Au bout de quinze jours, après la période où il gratte démesurément, le tatouage a fait corps avec moi. Au bout de trois mois, j’étais même surprise de voir les amis que je n’avais pas vus depuis longtemps s’étonner de la présence de ce dessin. Je l’avais presque déjà oublié. Le dessin vit et bouge avec moi. Je ne pose même plus la question de savoir comment il va vieillir, puisqu’il est moi.

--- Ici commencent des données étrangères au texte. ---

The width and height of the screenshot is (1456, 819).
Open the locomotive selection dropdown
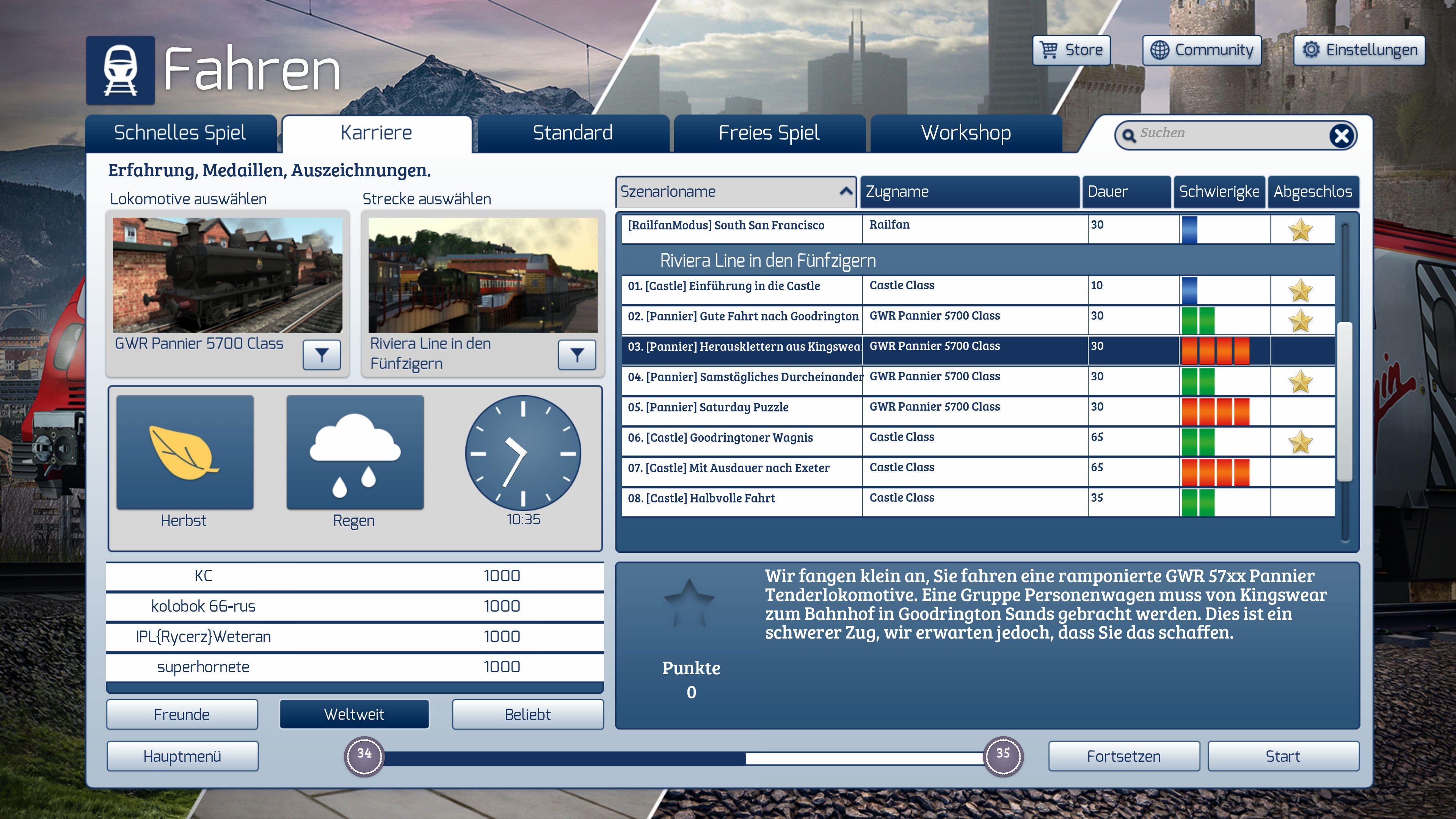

Ce que de nombreuses personnes n’ont pas l’air de comprendre. Que ce tatouage, c’est moi. De même que le bras qui en est le support. Et qu’un tatouage n’est pas un « permis de toucher » la personne. J’avais gardé en tête l’idée que ce tatouage m’avait rapproché de mon corps, qu’il m’avait permis de m’appartenir (déduction logique de « mon corps m’appartient » + « je suis mon corps »). J’ai eu la surprise de cette aliénation insidieuse, qui frappe comme un retour de bâton sur la nuque. Des inconnus me prennent le poignet dans des bars pour regarder de plus près, des gens que je ne connais que depuis quelques heures commencent à soulever ma manche pour voir jusqu’où remonte mon tatouage (ben voyons !), des amis touchent sans rien demander. Le tatouage DOIT être montré et on veut le toucher. « On » est souvent un homme, pas toujours, mais très souvent. « On » me l’a même reniflé une fois. Il faut donc maintenant que je développe une défense pour envoyer paître le-la prochain-e qui voudra s’immiscer entre moi et ma nouvelle peau.

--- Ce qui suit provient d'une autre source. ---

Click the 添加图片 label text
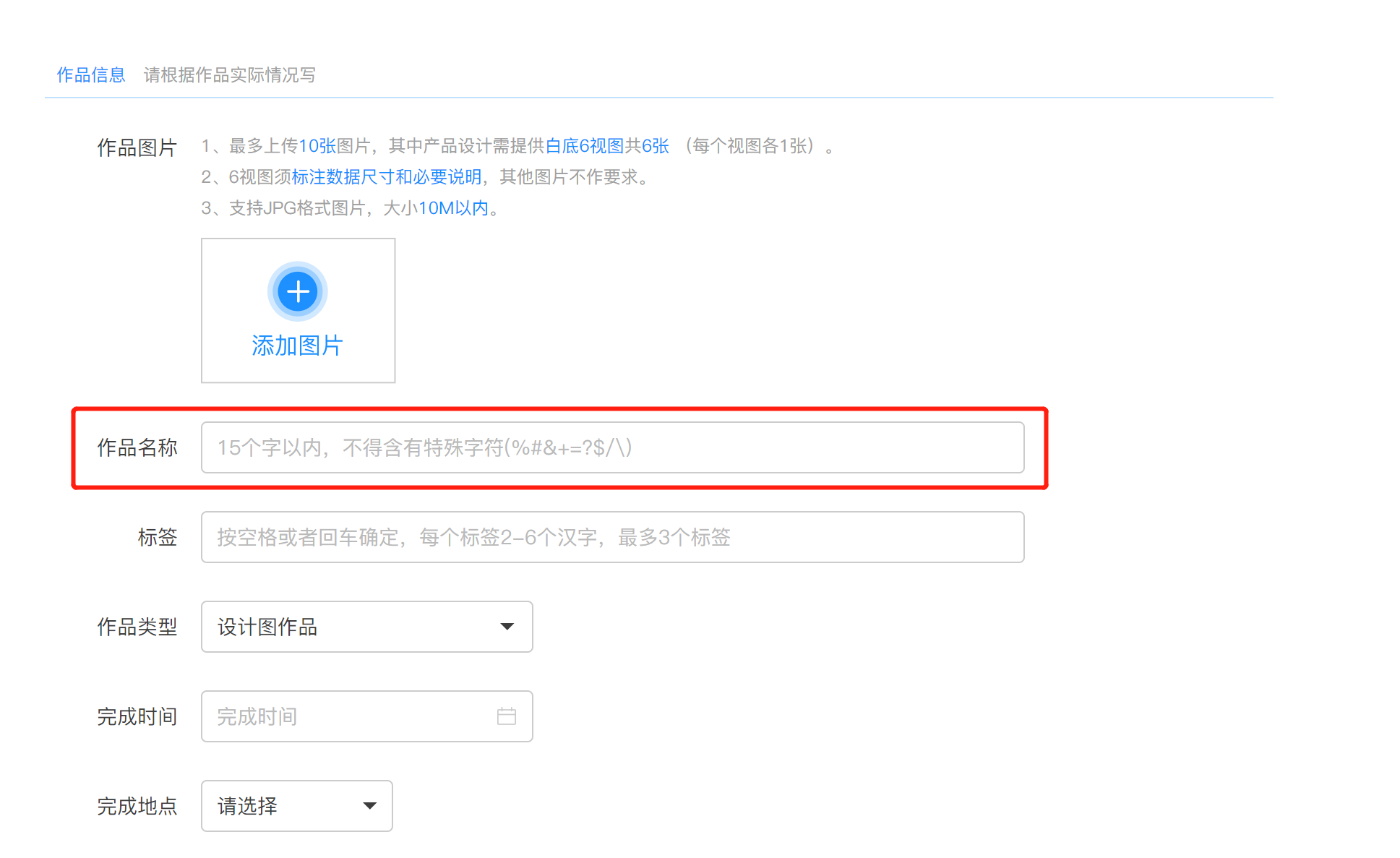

Je n’ai en revanche pas connu ce moment de panique qui est censé saisir tout-e nouveau-elle tatoué-e. Celui où on réalise qu’on ne peut plus revenir en arrière. Sûrement parce que j’ai adopté une pratique de vie un peu particulière qui consiste à me retourner régulièrement pour voir si je suis contente du chemin parcouru, exactement comme ma mère m’avait conseillé de faire en montagne pour vérifier que je n’étais pas sujette au vertige et que je pourrais bien descendre le petit bout de chemin que je venais de gravir. Je ne peux qu’avancer. Pas à pas, point par point.

Post-scriptum

J’ai trouvé un autre tatoueur pour la pieuvre, pétersbourgeois cette fois.